- Born: Desies, Munster
- Residence: Lismore, County Waterford, Munster
- Died: 630
- Feast: 29 April

= Fiachan of Lismore =

Medieval saint of Munster

Saint Fiachna (or Fiachan, Fiachina, Fianchne; died 630) was an early Irish monk who was venerated as a saint. His feast day is 29 April.

==Identity==

The name Fiachna (or Fiachra, Fiacha, Fiachnae, Fiach, Fechín, Feichín) comes from the Old Irish fiach, which means raven. It was given to several legendary and early historical characters. Fiachna is mentioned as a disciple of Mo Chutu of Lismore (Carthagh the younger) in Lismore, County Waterford, in the Life of St. Mochuda of Lismore. Saint Fiachna or Fechno of Agha-luing may be this saint, or may be another whose feast day in 13 March.

==Butler's account==

The hagiographer Alban Butler wrote,

April 29
St. Fiachna, Confessor in Ireland

HE was a native of Desies, in Munster, a monk of Lismore, and disciple of St. Carthagh the younger, in 630. By the most perfect spirit of obedience he laid the foundation of a most sublime gift of prayer and all virtue. He is titular saint of the parish of Kill-Fiachna, in the diocess of Ardfert. See Engus in Chron. and Colgan, MSS. ad 29 Apr.

* [Records]:
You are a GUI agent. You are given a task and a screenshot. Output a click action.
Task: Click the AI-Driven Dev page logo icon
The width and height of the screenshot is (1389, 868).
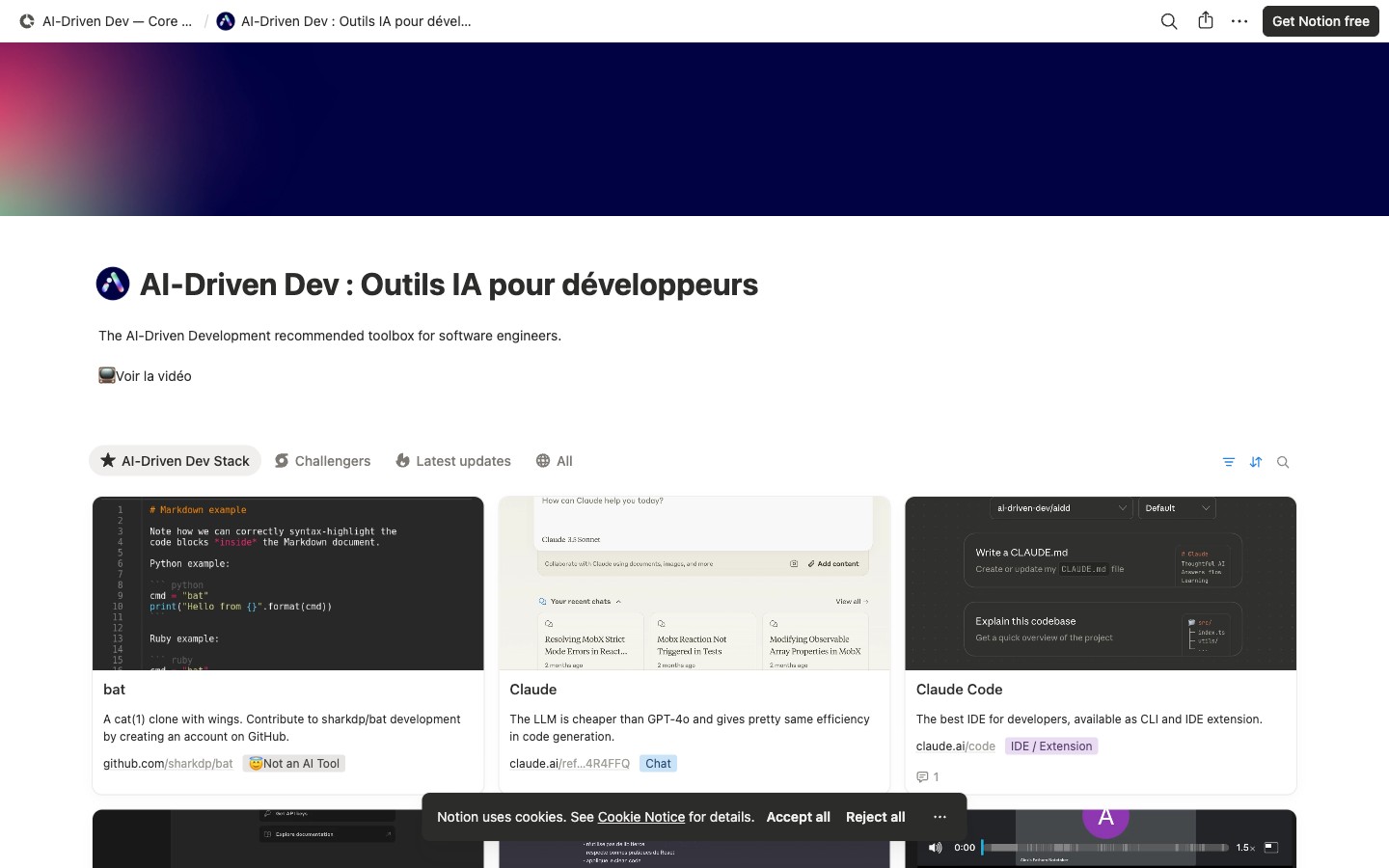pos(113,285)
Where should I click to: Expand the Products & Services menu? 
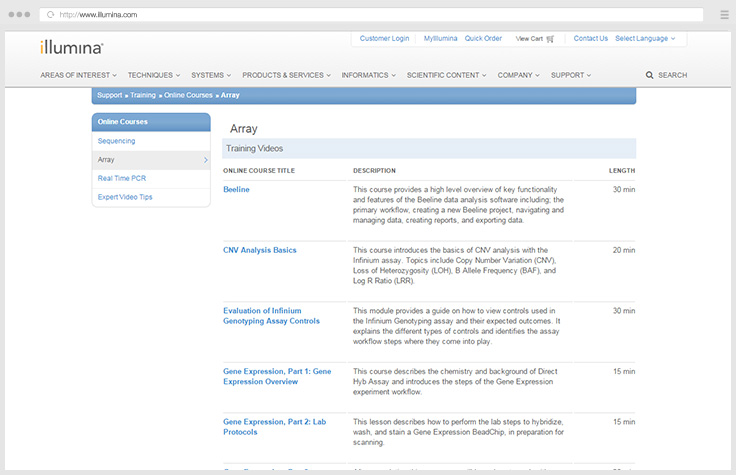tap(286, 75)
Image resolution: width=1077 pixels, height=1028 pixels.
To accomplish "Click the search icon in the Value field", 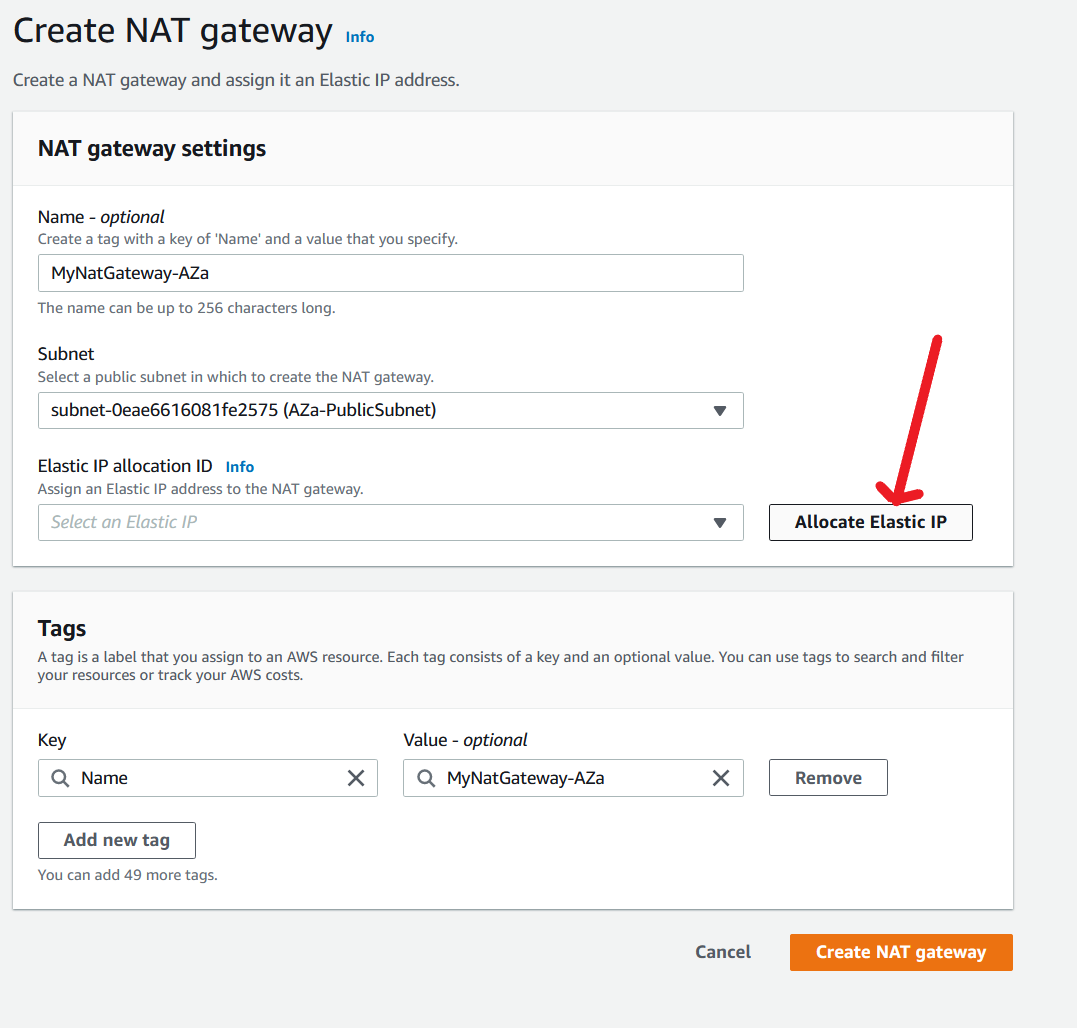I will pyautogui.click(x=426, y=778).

==

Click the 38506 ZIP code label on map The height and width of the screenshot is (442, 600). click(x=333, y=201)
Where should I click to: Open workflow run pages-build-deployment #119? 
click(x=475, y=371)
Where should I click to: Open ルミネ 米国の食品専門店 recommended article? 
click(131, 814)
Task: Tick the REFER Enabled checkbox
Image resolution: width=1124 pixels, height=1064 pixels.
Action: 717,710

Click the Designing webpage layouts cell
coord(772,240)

* [Brief 1]: In the article on Saint Fiachna, what does the Old Irish word fiach mean?
* [Brief 2]: Resume the article on Saint Fiachna, starting right after its last sentence.

* [Expected answer 1]: Raven.

* [Expected answer 2]:
==Life of St. Mochuda of Lismore==

A passage in the Life of St. Mochuda of Lismore refers to Fiachna:
Mochuda had in his monastery twelve exceedingly perfect disciples [including] ... Fachtna Coinceann [Fiachna or Fiochrae] ... The virtue of these monks surpassed belief and Mochuda wished to mitigate their austerities before their death. He therefore built separate cells for them that they might have some comfort in their old age as a reward for their virtue in youth; moreover he predicted blessings for them...To a second disciple, Fiachna, Mochuda said:--"Your resurrection will not be in this place though I have made you a cell here; you will have three further abiding places, nevertheless it will be with your own companion, Aodhan, that your remains will rest and your resurrection will be in the territory of Ui Torna, and it is from you that the place will get its name." For this Aodhan alluded to Mochuda likewise built another cell in the land of Ui Torna close by Slieve Luachra, and speaking prophetically he said to him: "The remains of your fellow-disciple, Fiachna, will be carried to you hither and from him will this place be named." That statement has been verified, for the church is now called Cill-Fiachna and it was first called Cill-Aeghain. Concerning other persons, Mochuda prophesied various other things, all of them have come to pass.